3. Realisable (Settlement) Value: For assets, this is the amount of cash or cash equivalents currently realisable on sale of the asset in an orderly disposal. For liabilities, this is the undiscounted amount of cash or cash equivalents expected to be paid on settlement of liability in the normal course of business.

4. Present Value: Assets are carried at the present value of the future net cash inflows that the item is expected to generate in the normal course of business. Liabilities are carried at the present value of the future net cash outflows that are expected to be required to settle the liabilities in the normal course of business.

Under present value convention, assets are carried at present value of future net cash flows generated by the concerned assets in the normal course of business. Liabilities under this convention are carried at present value of future net cash flows that are expected to be required to settle the liability in the normal course of business.


Capital refers to net assets of a business. Since a business uses its assets for its operations, a fall in net assets will usually mean a fall in its activity level. It is therefore important for any business to maintain its net assets in such a way, as to ensure continued operations at least at the same level year after year. In other words, dividends should not exceed profit after appropriate provisions for replacement of assets consumed in operations. For this reason, the Companies Act does not permit distribution of dividend without providing for depreciation on Property, Plant and Equipment. Unfortunately, this may not be enough in case of rising prices. The point is explained below:

We have already observed: P = (CA – CL) – (OA – OL) – C + D
Where: Profit = P
Opening Assets = OA and Opening Liabilities = OL
Closing Assets = CA and Closing Liabilities = CL
Introduction of capital = C and Drawings / Dividends = D
Retained Profit = P – D = (CA – CL) – (OA – OL) – C

A business should ensure that Retained Profit (RP) is not negative, i.e. closing equity should not be less than capital to be maintained, which is sum of opening equity and capital introduced.

It should be clear from above that the value of retained profit depends on the valuation of assets and liabilities.

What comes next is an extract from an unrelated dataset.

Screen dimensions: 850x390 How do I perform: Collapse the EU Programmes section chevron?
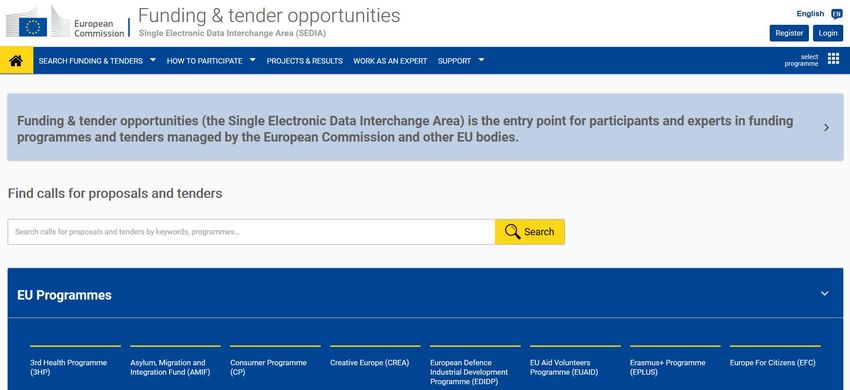click(825, 293)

In order to check maintenance of capital, i.e. whether or not retained profit is negative, we can use any of following three bases:

Financial capital maintenance at historical cost: Under this convention, opening and closing assets are stated at respective historical costs to ascertain opening and closing equity. If retained profit is greater than or equals to zero, the capital is said to be maintained at historical costs. This means the business will have enough funds to replace its assets at historical costs. This is quite right as long as prices do not rise.

Financial capital maintenance at current purchasing power: Under this convention, opening and closing equity at historical costs are restated at closing prices using average price indices. (For example, suppose opening equity at historical cost is ` 3,00,000 and opening price index is 100. The opening equity at closing prices is ` 3,60,000 if closing price index is 120). A positive retained profit by this method means the business has enough funds to replace its assets at average closing price. This may not serve the purpose because prices of all assets do not change at average rate in real situations. For example, price of a machine can increase by 30% while the average increase is 20%.

Physical capital maintenance at current costs: Under this convention, the historical costs of opening and closing assets are restated at closing prices using specific price indices applicable to each asset. The liabilities are also restated at a value of economic resources to be sacrificed to settle the obligation at current date, i.e. closing date. The opening and closing equity at closing current costs are obtained as an excess of aggregate of current cost values of assets over aggregate of current cost values of liabilities. A positive retained profit by this method ensures retention of funds for replacement of each asset at respective closing prices.